Local Red Cross volunteers leave to help in Earl aftermath

By Stefano DiPietrantonio – bio |email|Facebook

CINCINNATI, OH (FOX19) - Red Cross volunteers from our area have taken off, heading toward the northeast coastline, with supplies stocked and ready.

FOX19 was there as a crew left to help out in the aftermath of Hurricane Earl. The Red Cross has 700 chapters all over the US. And like the Cincinnati chapter, each one will be sending emergency response vehicles to the coast, bracing for Earl's wrath.

The Red Cross is "always there". And we caught up with one man who's "been there - done that", over the course of 18 years.

And unlike the weakening Hurricane Earl, he shows no signs of slowing down.

Ron Bonhaus has been volunteering with the Red Cross nearly 18 years.

"Originally started out with the floods in 1993 in the Midwest," Bonhaus said. "Every disaster has its own personality."

"You never know what to expect when you get there and obviously," he said. "Some are more severe than others."

Bonhaus is retired now and in the eyes of the Red Cross, an "ideal" volunteer, with plenty of time to spare. But for others still working full-time, the local director praised the volunteer's employers.

"That our employers out there, letting these volunteers go, letting them go to help their neighbors, help their fellow Americans, we think is an amazing act," said Ron Hakes, Director of Emergency Services for the Cincinnati region.

The typical deployment for relief workers is anywhere from 2 to 3 weeks, depending on the size of the disaster.

"They're all a surprise and sometimes when we don't have the casualties or mass confusion," Bonhaus said. "Those are pleasant surprises."

Ben Gifford is also going on the mission with Bonhaus. He's been volunteering since 2005, which a record-setting year with the most hurricanes in one season, where names like Katrina, Wilma and Rita will never be forgotten.

"We're ready to go," Hakes said. "We're ready to respond to these disasters."

Hakes said this year looks ominously similar.

"You see storm after storm lining-up," Hakes said. "I think this ocean is very, very warm, so we're kind ripe for these storms."

Hakes said the Red Cross will stage about a hundred emergency response vehicles in Massachusetts.

"I think we have 10 E.R.V.S. that'll be going from the State of Ohio."

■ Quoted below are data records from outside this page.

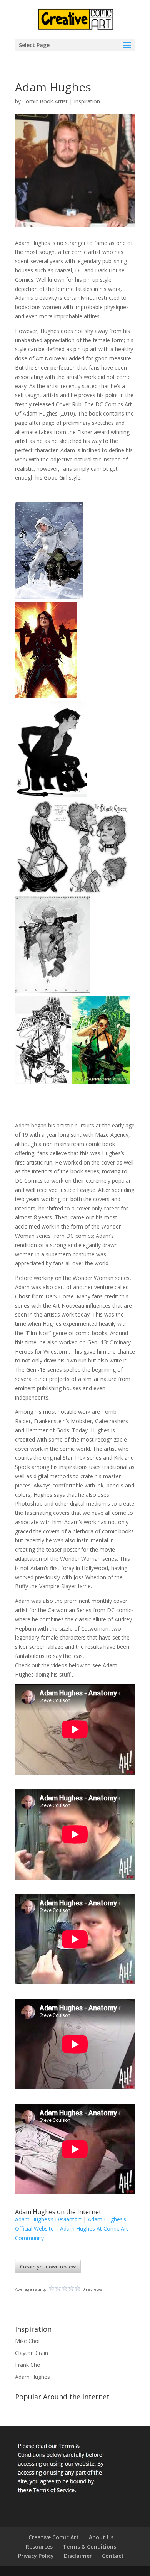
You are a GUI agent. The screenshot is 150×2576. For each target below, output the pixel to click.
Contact (113, 2555)
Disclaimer (78, 2555)
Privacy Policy (36, 2555)
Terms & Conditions (89, 2546)
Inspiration (87, 101)
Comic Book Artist (45, 101)
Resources (39, 2546)
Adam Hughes (32, 2376)
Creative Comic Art (53, 2537)
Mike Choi (27, 2340)
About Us (101, 2537)
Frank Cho (27, 2364)
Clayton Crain (31, 2352)
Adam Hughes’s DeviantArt (48, 2219)
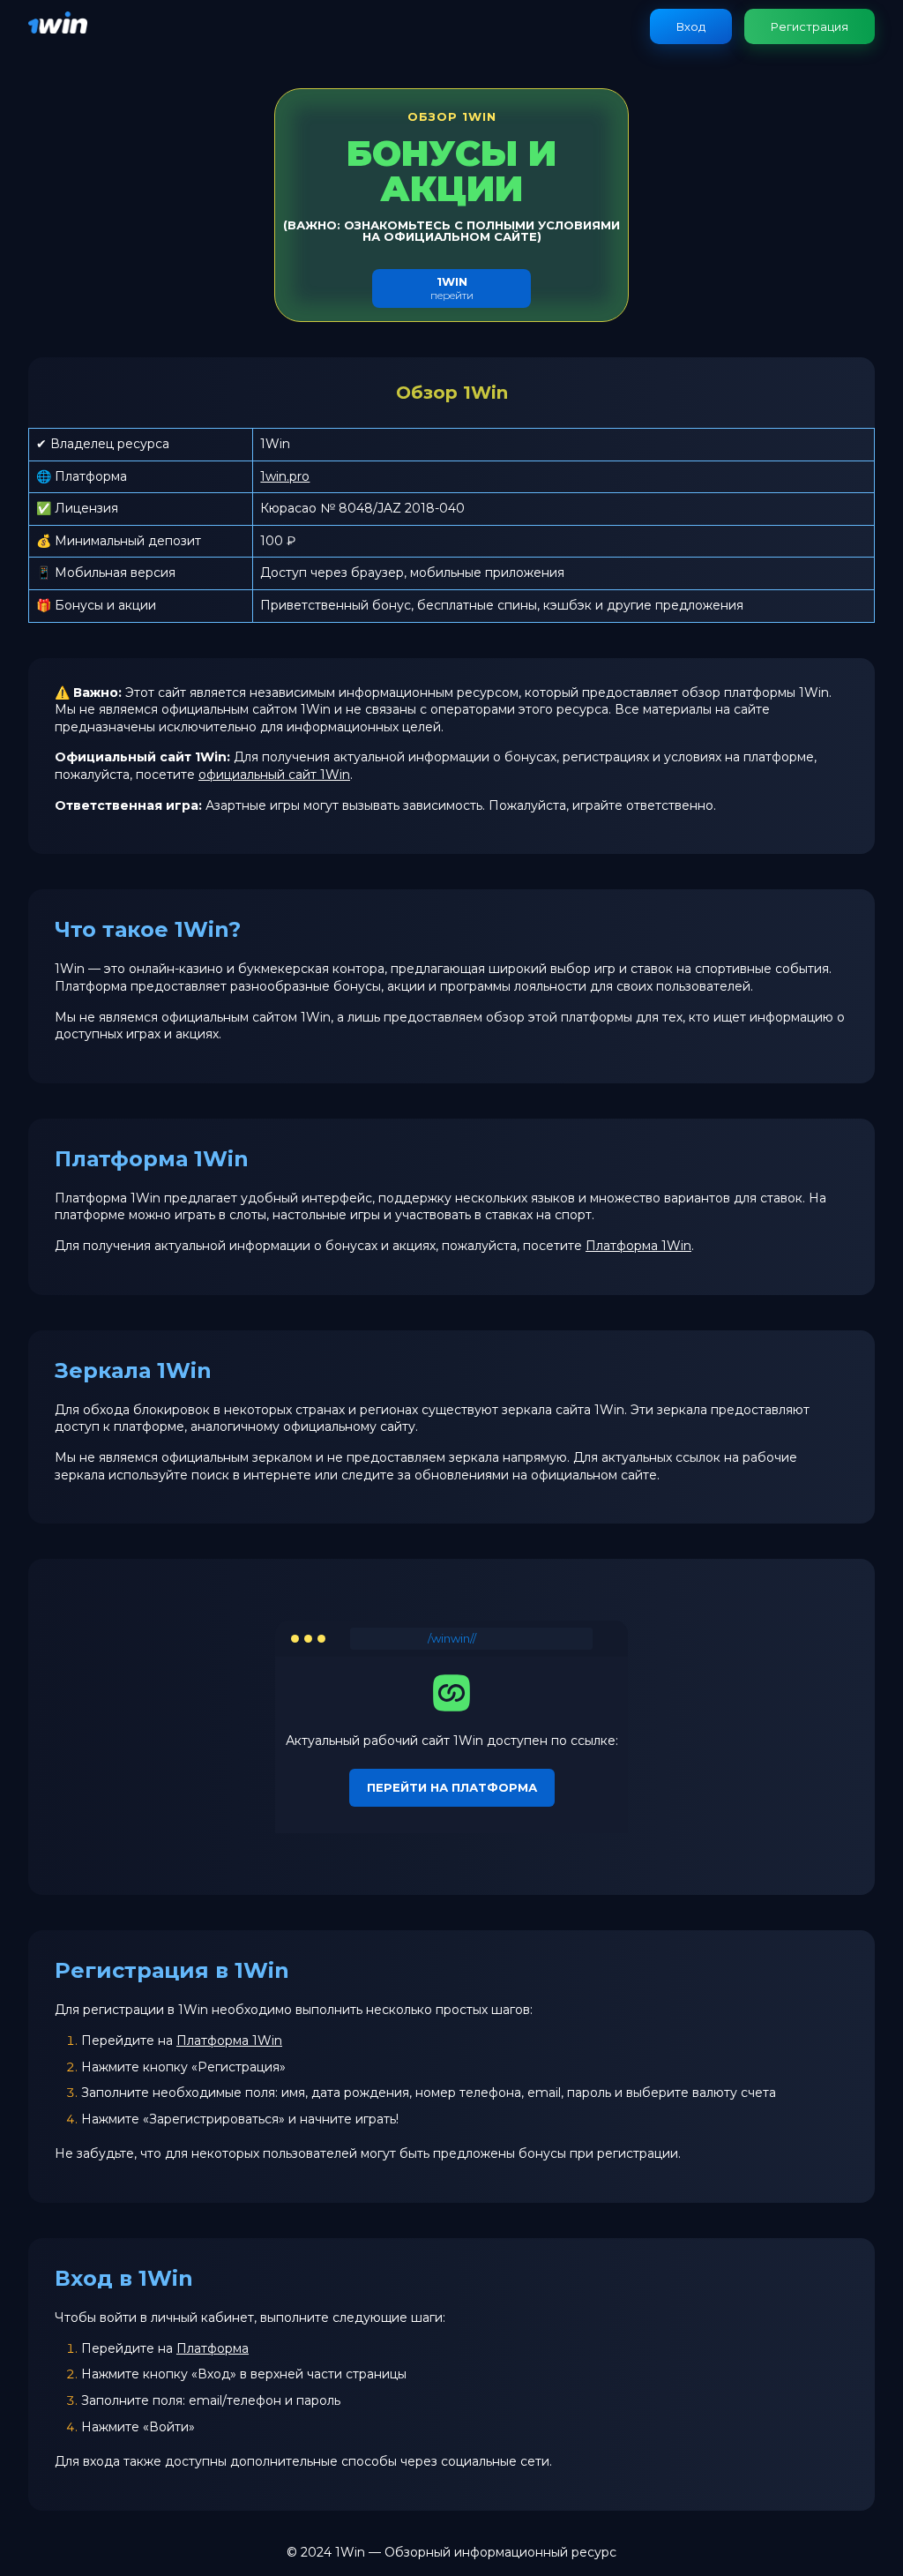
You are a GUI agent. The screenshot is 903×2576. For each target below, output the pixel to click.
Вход (690, 26)
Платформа (212, 2348)
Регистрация (809, 26)
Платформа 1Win (638, 1246)
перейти (452, 288)
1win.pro (285, 476)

Crews go out with skeleton supplies.

"They're called "cambers", they're for both drink and for feeding," Hakes said of the containers aboard the local response vehicle. "They go out empty, as soon as they arrive they're sterilized and this becomes part of the mobile kitchen operation."

People's homes may remain intact after the storm hits, but the infrastructure may not hold-up.

"They won't have power," Hakes said. "They won't have a lot of resources."

There are eight emergency response vehicles heading to the northeast from Indiana as well.

Peggy Stahr with the Red Cross in Dearborn and Ohio counties said their emergency response vehicle has not been called out yet, but it could be, depending what happens over the next few days.